Por fim o documentário tenta abordar as polêmicas da carreira dela, mas como se trata de uma produção bem chapa branca, passa rapidamente por essas questões. A relação com Vitão quase não é citada, o midiático término com Chico Moedas é relegado a alguns letreiros (segundo uma reportagem da Veja a cantora teria exigido que fossem retiradas as menções a ele) e o processo por injúria racial é abordado de maneira bem questionável. Filmado com uma câmera menos estável e visualmente diferente de todo o resto do filme, o depoimento de Luísa sobre a injúria racial soa como algo colocado de última hora no documentário.
A cantora já tinha se recusado a falar sobre isso em várias entrevistas, como a dada no Fantástico, então é estranho que ela tenha resolvido se posicionar aqui, onde não há ninguém para questionar ou contrapor sua fala. A fala em si contem desculpas que não soam como desculpas (da maneira como ela narra parece que ela apenas pediu uma água), tenta sugerir que a outra parte só estava interessada em dinheiro ao citar que o processo aconteceu só dois anos depois quando ela era mais famosa, repete clichês vagos de internet tipo sobre a importância de ser antirracista e algumas outras coisas que soam desconectadas do tema em questão, como o momento em que ela diz que está agindo por reparação e diz que abriu um restaurante (o que isso tem a ver?).
O documentário é bem estranho em termos de montagem e como costura as imagens e depoimentos, muitas vezes contradizendo as falas dos entrevistados mesmo não sendo essa a intenção. Em um dado momento, o pai de Luísa fala de como ela era uma criança que teve uma infância diferente, que não brincava muito com outras meninas e logo depois corta para várias imagens de arquivo dela brincando de pega-pega e outras coisas cercada de outras garotas. É o tipo de expediente que se usa quando se quer colocar dúvida sobre o depoimento de alguém, mas considerando que o documentário nunca pinta de fato essas pessoas como narradores pouco confiáveis esse tipo de escolha de montagem soa simplesmente equivocado.
Há uma série de depoimentos, inclusive, que poderiam render discussões interessantes, mas que o documentário passa batido. Em uma entrevista a mãe de Luísa menciona como ser cantora é um sonho que ela sempre teve e que projetou isso na filha. É uma fala que daria margem para questionar o quanto que a carreira artística foi uma decisão da própria Luísa ou algo construído ou imposto pelos pais, mas são perguntas que o documentário nunca faz porque seu interesse não é de fato entender sua personagem e sim fazer um relato meramente laudatório.
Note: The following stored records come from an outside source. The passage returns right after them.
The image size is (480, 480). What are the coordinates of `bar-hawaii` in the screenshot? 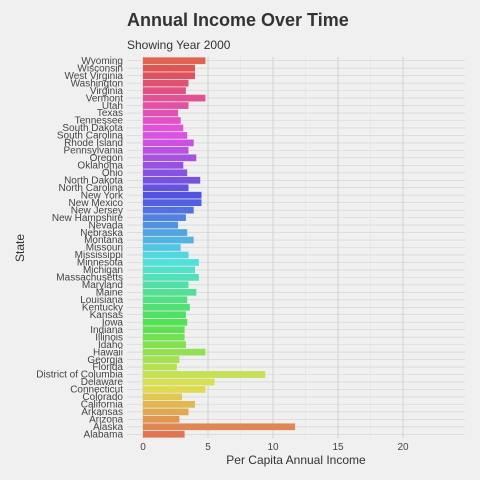 It's located at (174, 352).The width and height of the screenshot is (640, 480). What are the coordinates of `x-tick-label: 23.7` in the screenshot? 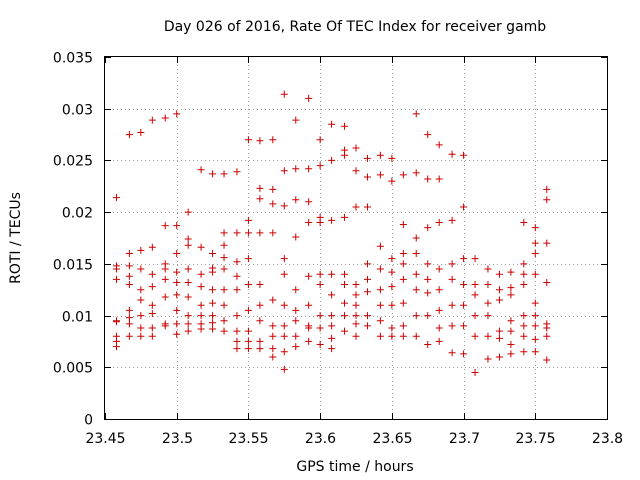 It's located at (464, 439). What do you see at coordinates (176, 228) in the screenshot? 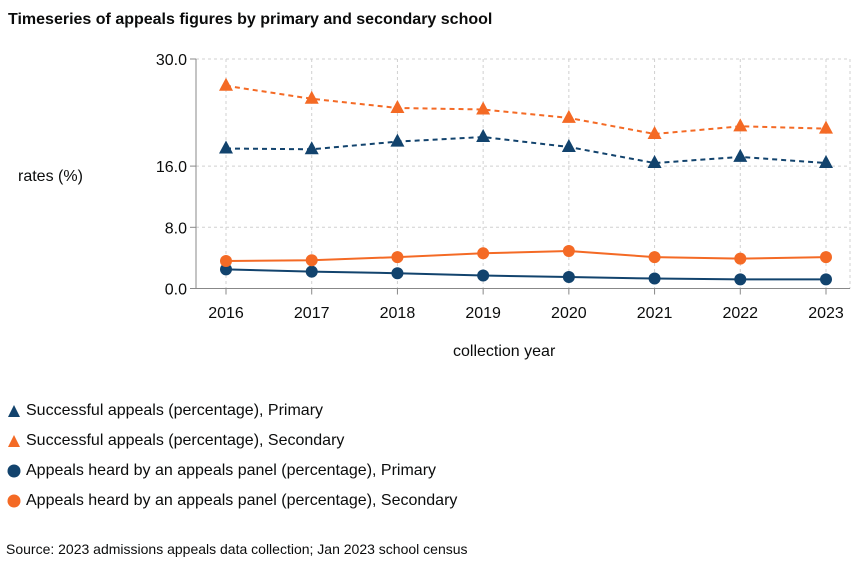
I see `y-tick-label: 8.0` at bounding box center [176, 228].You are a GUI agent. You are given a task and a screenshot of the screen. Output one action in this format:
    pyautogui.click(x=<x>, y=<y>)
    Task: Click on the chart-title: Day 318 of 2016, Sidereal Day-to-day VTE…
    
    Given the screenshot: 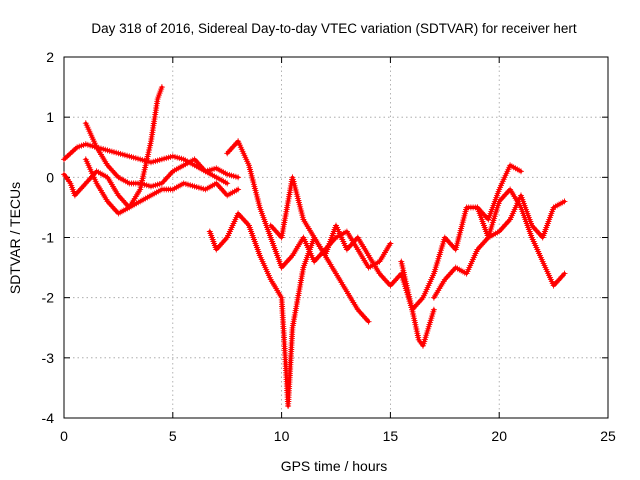 What is the action you would take?
    pyautogui.click(x=334, y=28)
    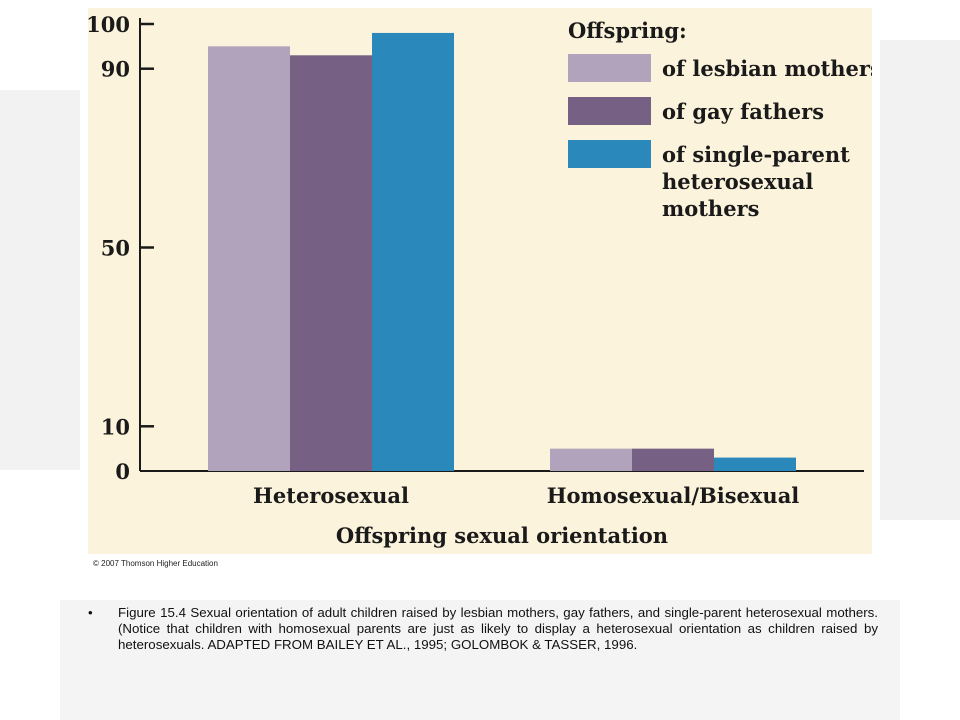 This screenshot has width=960, height=720. I want to click on x-tick-label: Homosexual/Bisexual, so click(674, 496).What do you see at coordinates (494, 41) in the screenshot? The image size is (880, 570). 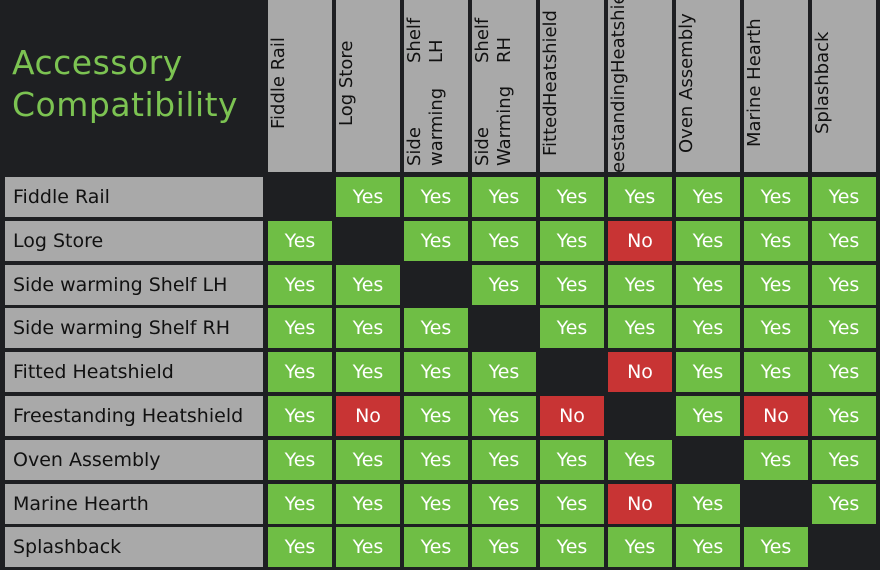 I see `column-header-line: Shelf RH` at bounding box center [494, 41].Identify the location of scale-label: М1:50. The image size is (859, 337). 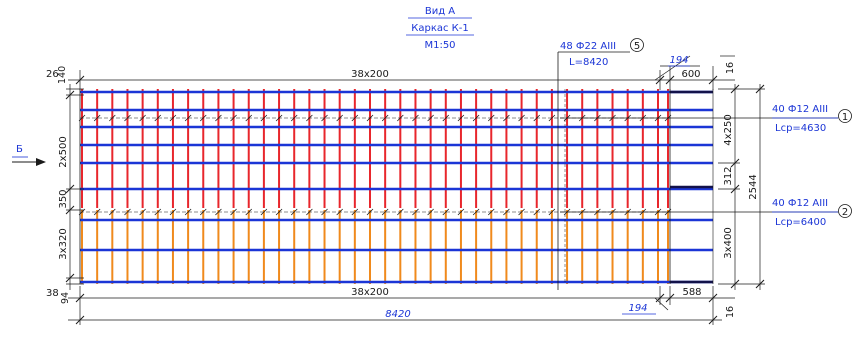
(440, 46).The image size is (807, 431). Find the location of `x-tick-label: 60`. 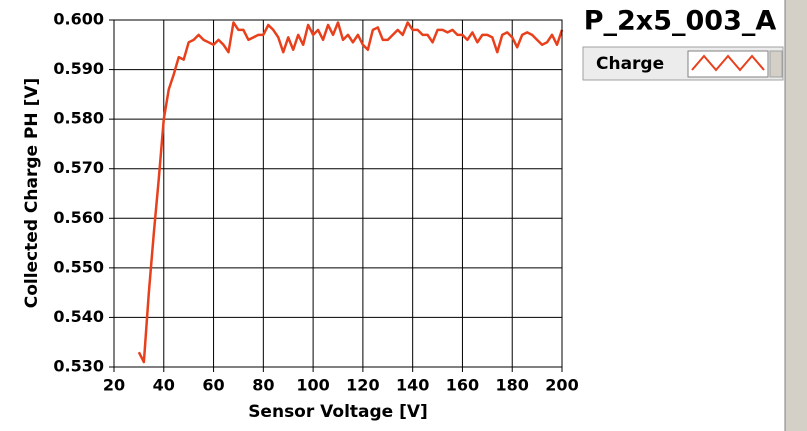

x-tick-label: 60 is located at coordinates (213, 386).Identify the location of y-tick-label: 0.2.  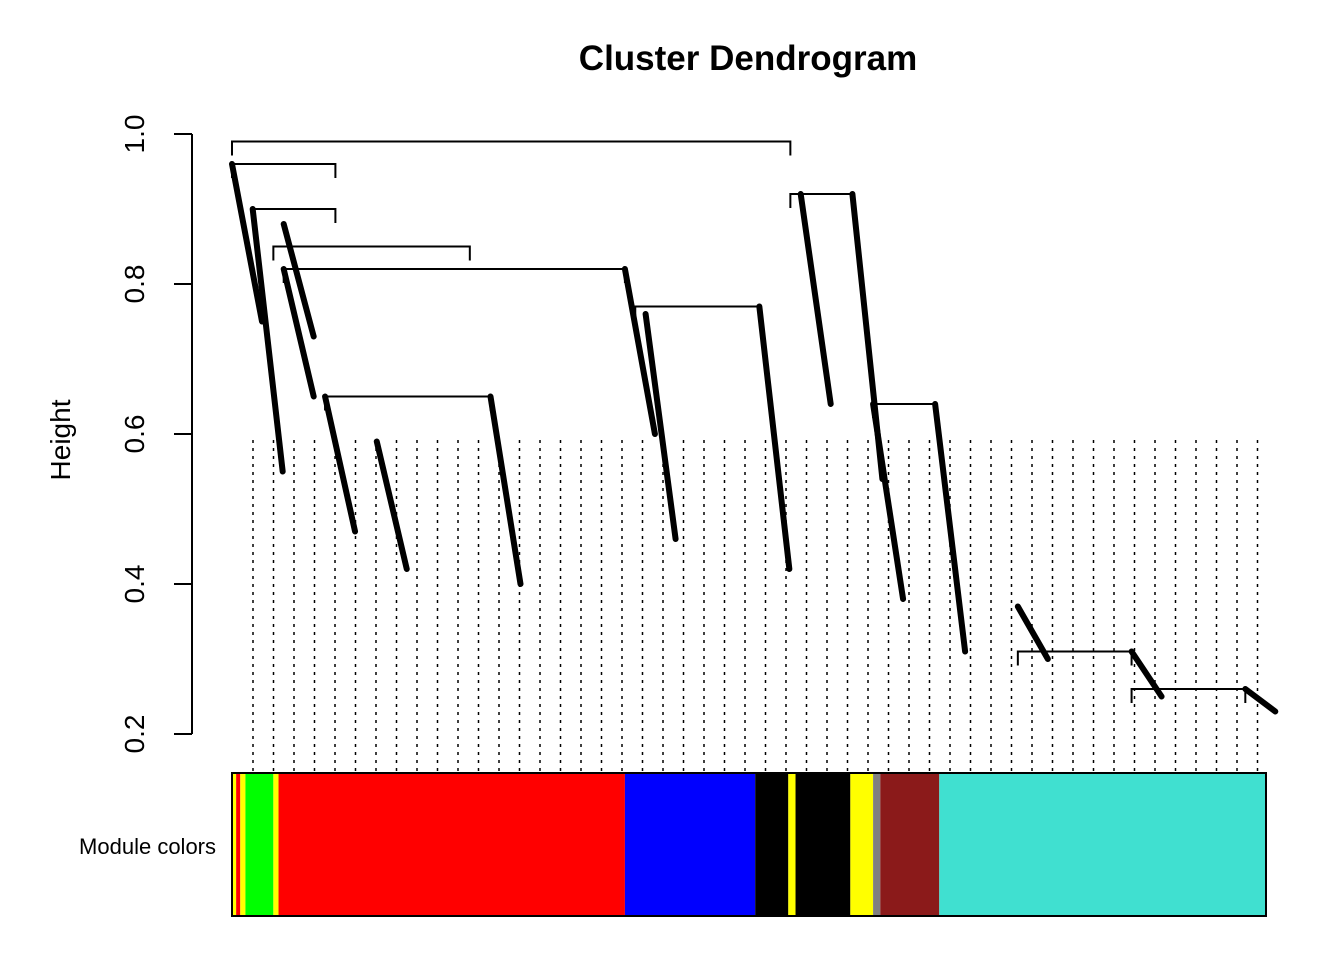
(134, 734).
Partindo de um interesse que parece ser o de funcionar como
uma publicidade expandida para cantora retratada, Se Eu Fosse Luísa Sonza soa menos como uma produção que tem algo a
dizer ou ponderar sobre sua protagonista e mais como um retrato tão chapa
branca que soa manipulativo, raso e pouco convincente. Ao invés de nos
aproximar da cantora, nos dá mais razões para nos mantermos longe dela em termos artísticos e de esperar pelo pior em termos pessoais, já que ela claramente não está bem e não parece estar sendo exatamente ajudada ou levada por caminhos saudáveis pelas pessoas ao seu redor. Os problemas emocionais dela são explorados de maneira sensacionalista como se servissem apenas para atrair simpatia sem muito cuidado em discutir temas tão delicados.